Ses doigts viennent soudain se fermer sur son coude, retenant Onénorelle, la ramenant contre elle. Les prunelles de miel se poudrent alors d’inquiétude pour l’oisillon tombé de son nid qui agite, tremblant, ses ailes alourdies par quelque fuel. Elle a l’air si fragile, si frêle que Maxence ose à peine resserrer l’étreinte de son bras de peur de la briser. Pour la première fois de sa vie – quelle ironie… –, elle est comme l’enfant auquel on aurait collé un nourrisson dans les bras…

… Et débrouille-toi petite.

Les devoirs, les responsabilités qu’on lui impose comme autant de chaînes, d’entraves à sa liberté chérie… tout ça lui donne envie de fuir. Pourtant, elle reste, mue par le désir incongru de protéger cette fille qu’elle connaît pour ainsi dire pas du tout. Et elle va même jusqu’à lui faire l’aveu du bout des lèvres, de ces lèvres qui viennent embrasser sa tempe.

Un baiser pour chasser les chimères et les ombres qui hantent les rêves.
Un baiser pour dire « Je suis là, tout va bien ».

- Dans ce cas, allons-y. Indique-moi le chemin.

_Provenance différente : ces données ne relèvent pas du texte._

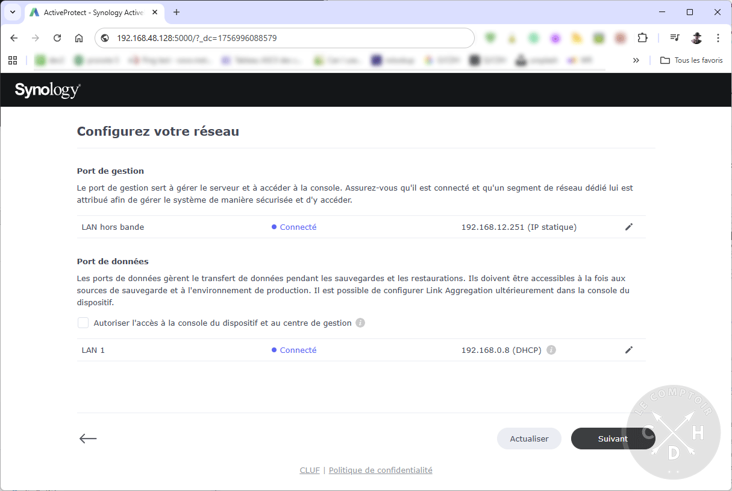Edit the LAN hors bande IP settings
The height and width of the screenshot is (491, 732).
tap(628, 226)
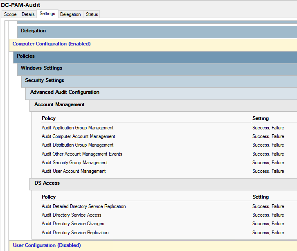Switch to the Status tab
Viewport: 297px width, 251px height.
92,14
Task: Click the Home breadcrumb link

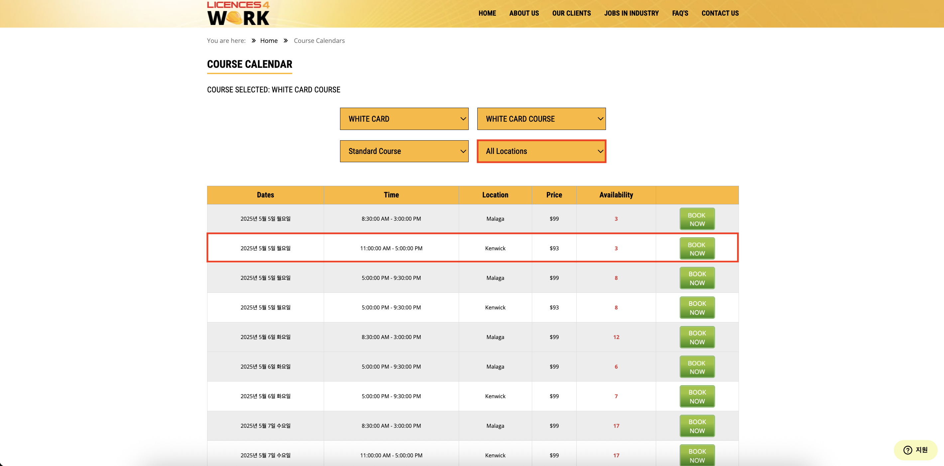Action: pos(269,41)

Un pas, puis deux... et ainsi de suite.
Deux silhouettes, l'une soutenant l'autre, qui quittent la clairière aux couleurs délavées par la pluie. Qui donc est réellement le guide ? Personne ne le sait, pas même Maxence. Mais au fond, qui peut bien s'en soucier ?

Moi, je t’aiderai à avancer… Dis-moi seulement vers où je dois aller.